Огромный таррагонский госпиталь был полон раненых со всех фронтов. Каких только ран здесь не было! Некоторые ранения здесь лечили по последнему, видимо, слову медицины, но глядеть на это было страшно. Рану оставляли открытой и неперевязанной, шалашик из марли, натянутой на проволочную рамку, защищал ее от мух. Под марлей виднелся красный студень полузажившей раны. Здесь лежал солдат, раненый в лицо и горло. Его голову покрывал круглый марлевый шлем, в губах он сжимал маленькую трубочку, через которую дышал.
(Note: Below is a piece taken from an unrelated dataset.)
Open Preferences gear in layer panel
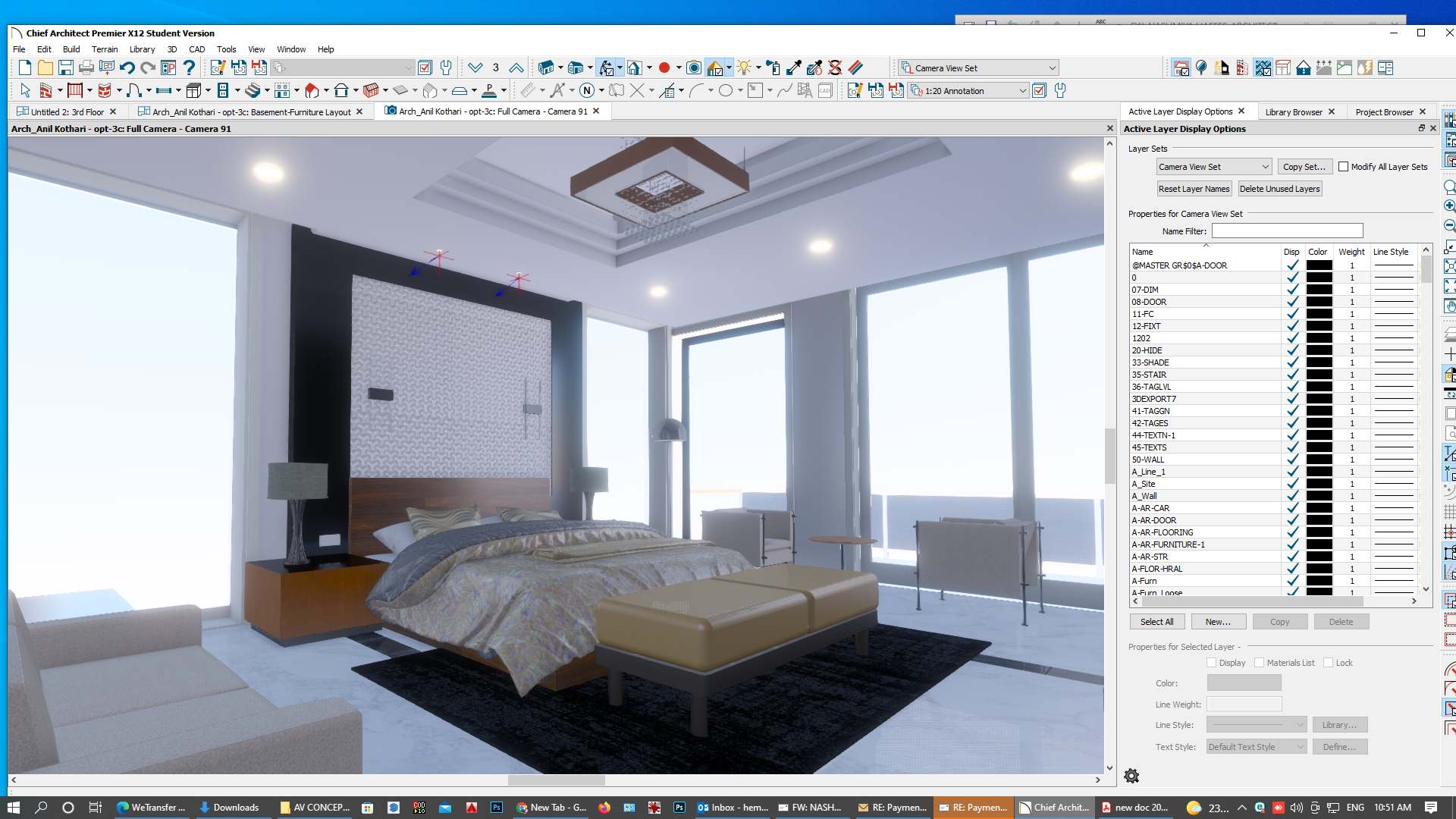 [1131, 776]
Бедняга выглядел таким одиноким; он бродил по палате, глядя на нас сквозь свою марлевую клетку, не в состоянии выговорить ни слова. Я пробыл в Таррагоне три или четыре дня. Силы возвращались ко мне, и однажды, медленно переставляя ноги, я дошел до берега моря. Странно было видеть, что на набережной жизнь идет как ни в чем не бывало. Народ в элегантных кафе, упитанные буржуа купаются и загорают в шезлонгах, как если бы война шла в тысячах миль отсюда. Я стал свидетелем несчастного случая — утонул купальщик, что казалось невозможным в этом мелком и теплом море.
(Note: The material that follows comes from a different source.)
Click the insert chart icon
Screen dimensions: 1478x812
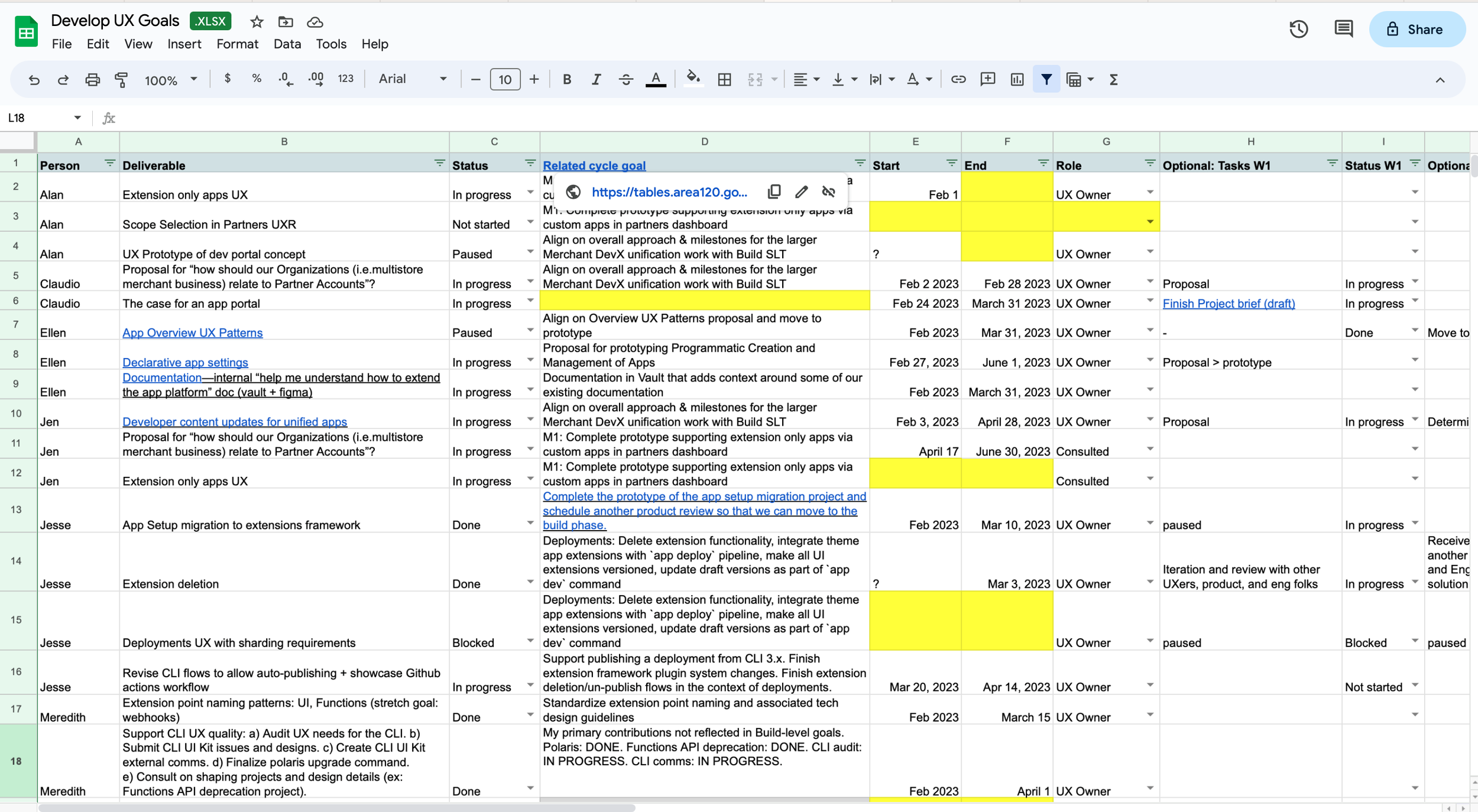click(1017, 79)
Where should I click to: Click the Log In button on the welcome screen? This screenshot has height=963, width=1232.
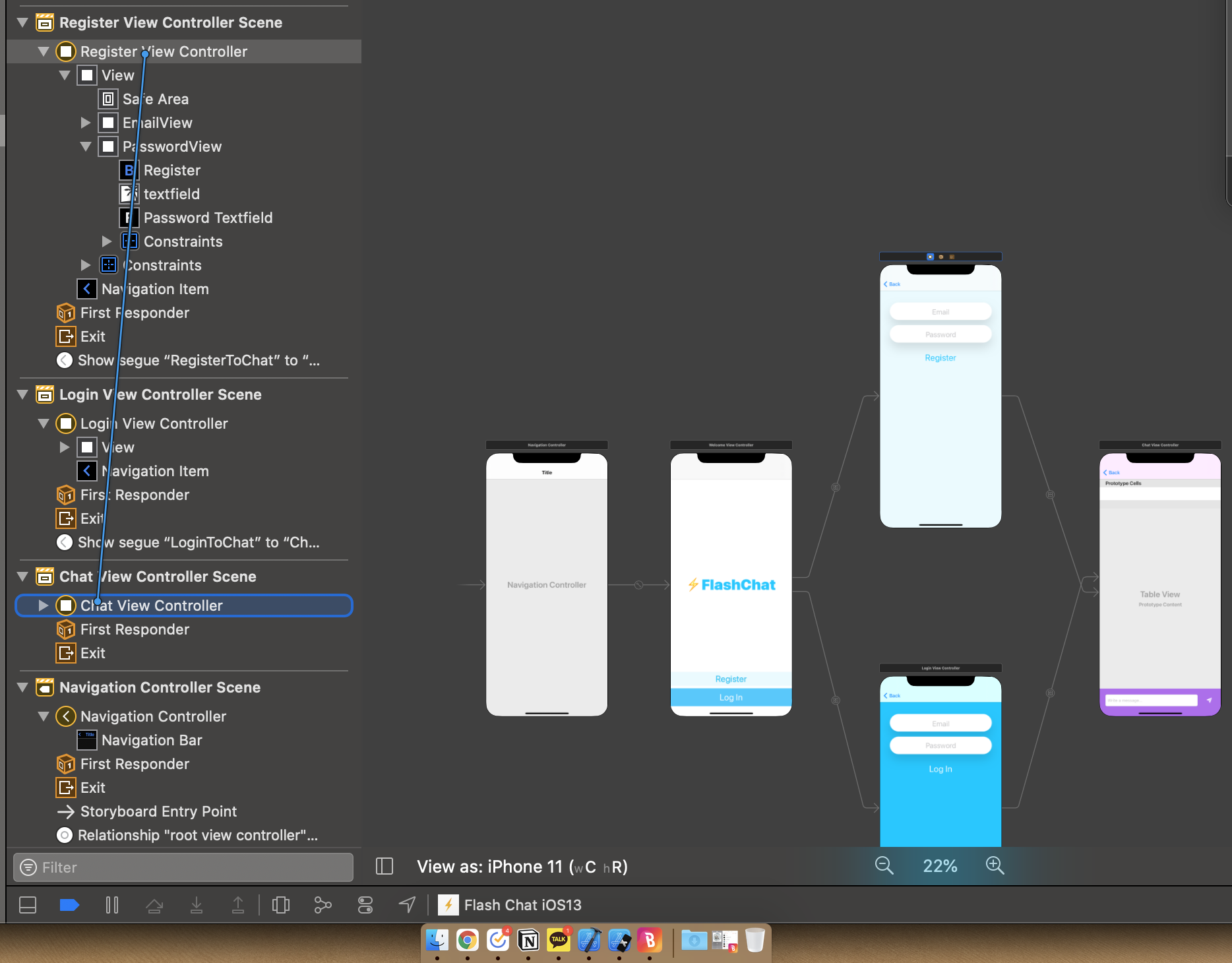730,697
Наконец, через восемь или девять дней после ранения меня обследовали. В хирургической, где осматривали новоприбывших, врачи огромными ножницами взрезали гипсовые панцири, в которые заключались в прифронтовых санпунктах раненые с перебитыми ребрами и ключицами. Из громоздких гипсовых клеток выглядывали перепуганные грязные лица, заросшие многодневной щетиной. Доктор, энергичный, красивый мужчина лет тридцати, посадил меня на стул, ухватил мой язык куском шершавой марли, вытащил его так далеко как только мог, всунул мне в горло зеркальце и велел сказать «Э». Я говорил «Э» пока язык не стал кровоточить, а из глаз ручьями не потекли слезы. Тогда доктор сообщил мне, что одна из голосовых связок парализована.
— А когда вернется голос? — спросил я.
— Голос? — Никогда не вернется, — весело ответил доктор.
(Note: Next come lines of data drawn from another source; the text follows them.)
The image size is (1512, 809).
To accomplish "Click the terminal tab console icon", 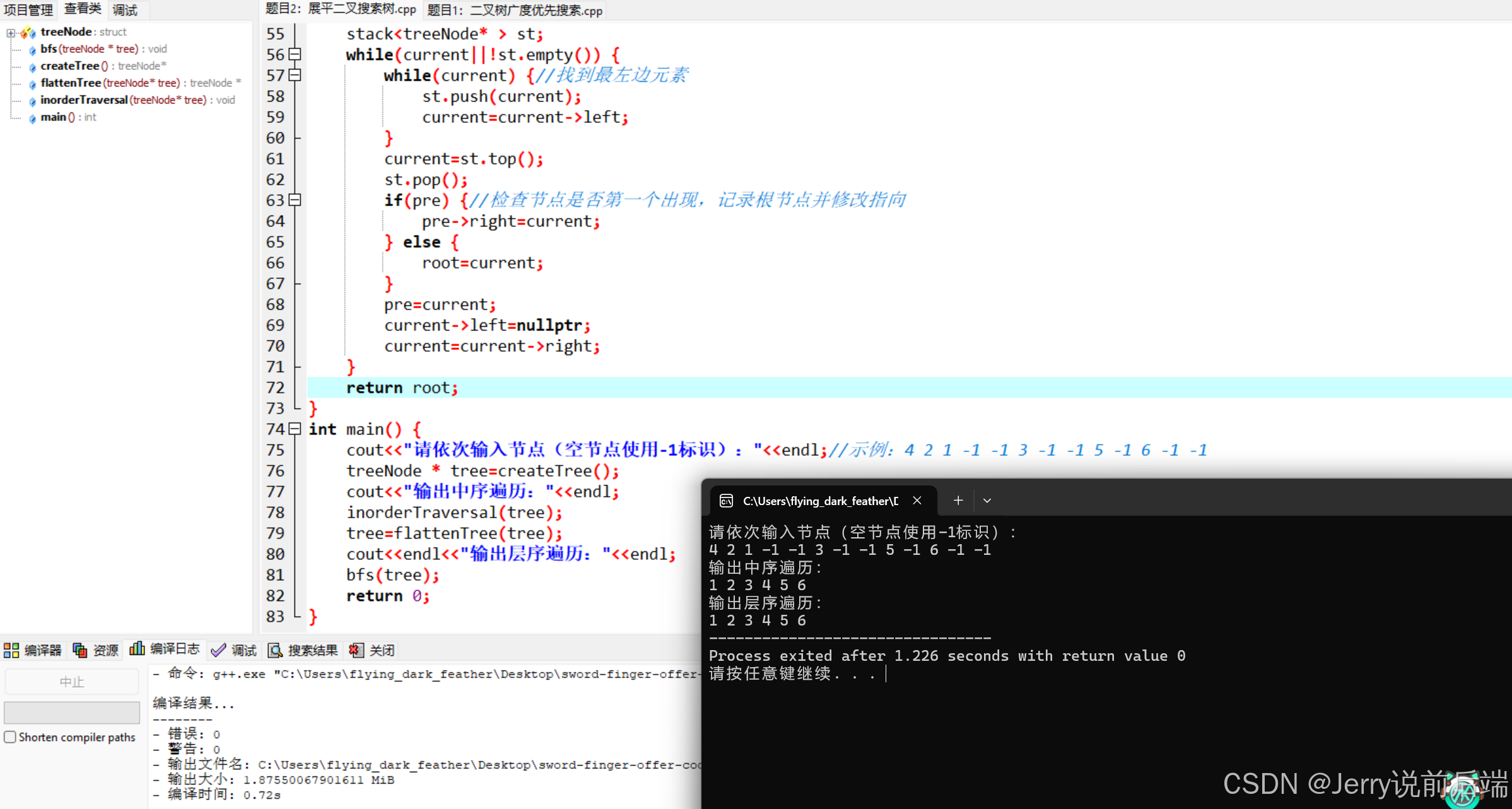I will coord(726,501).
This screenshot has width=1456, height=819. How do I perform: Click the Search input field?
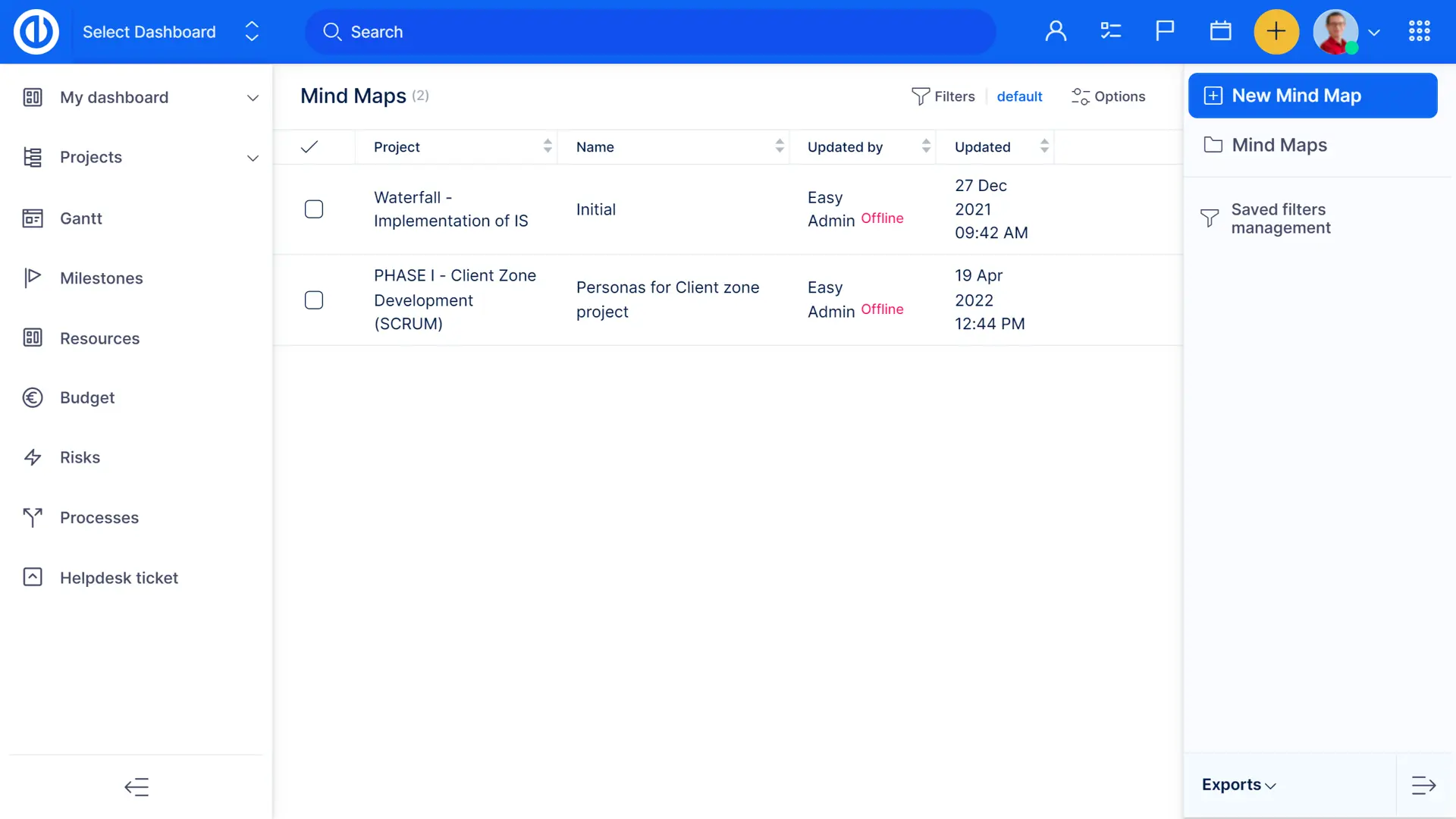tap(651, 32)
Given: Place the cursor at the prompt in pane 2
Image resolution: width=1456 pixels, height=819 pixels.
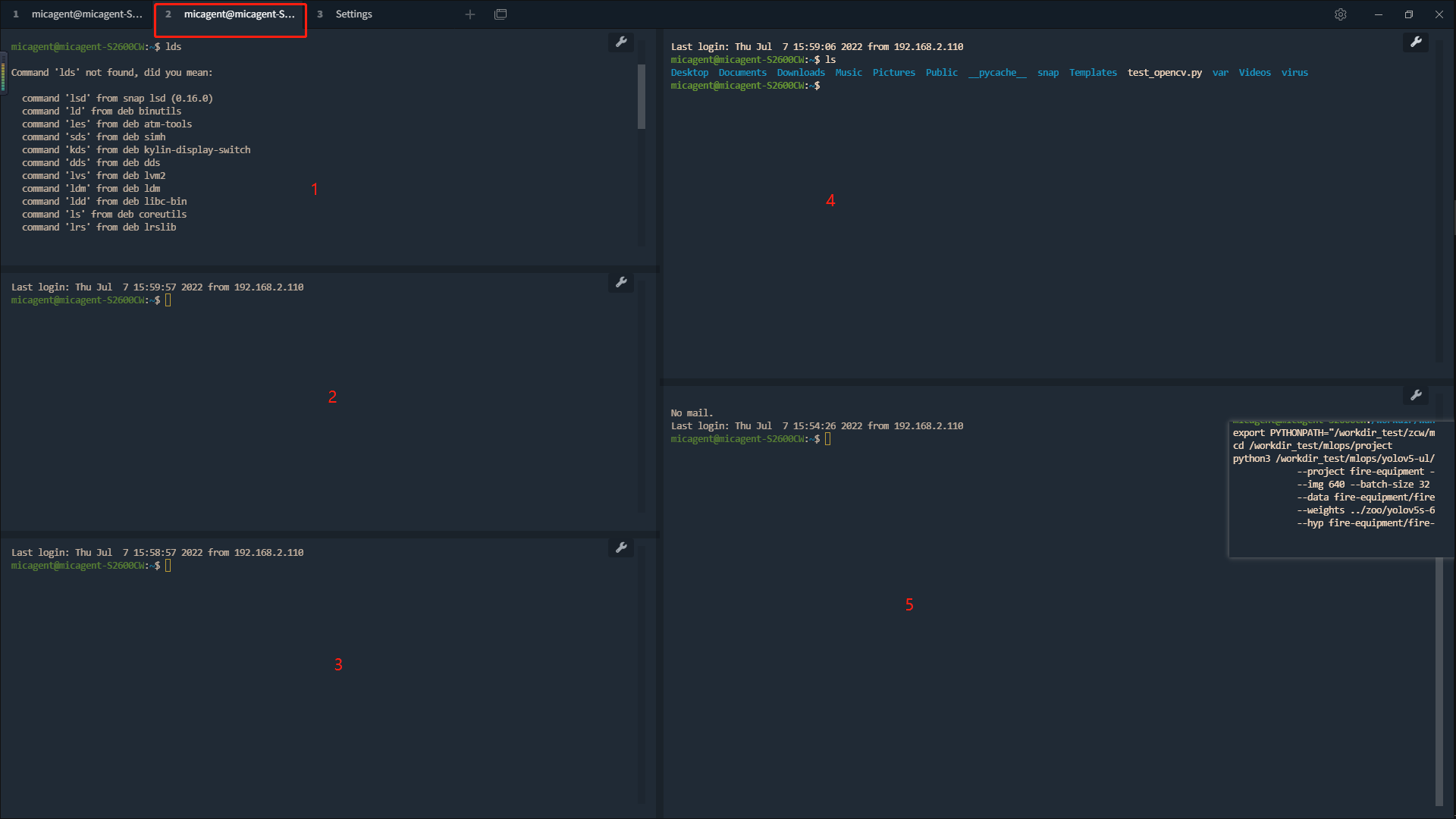Looking at the screenshot, I should [x=168, y=300].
Оказалось, однако, что он ошибся. Примерно два месяца я мог говорить только шепотом, а потом совсем неожиданно голос вернулся. Вторая голосовая связка «компенсировала» потерю. Боль в руке была вызвана пулей, поразившей пучок шейных нервов. Эта стреляющая боль, напоминавшая невралгическую, продолжалась около месяца. Она особенно мучила по ночам, так что спать мне почти не удавалось. Пальцы правой руки были наполовину парализованы. Даже сейчас, спустя пять месяцев, указательный палец все еще малоподвижен — странный результат ранения в шею.
Моя рана была в некотором смысле достопримечательностью. Разные врачи осматривали меня, цокая от удивления языком. Один из них авторитетно заявил, что пуля прошла в «миллиметре» от артерии. Откуда он это узнал, не могу объяснить. Все, с кем я в то время имел дело — врачи, сестры, практиканты, соседи по палате — неизменно заверяли меня, что человек, получивший ранение в шею и выживший — счастливчик. Лично я не мог отделаться от мысли, что настоящий счастливчик вообще не попал бы под пулю.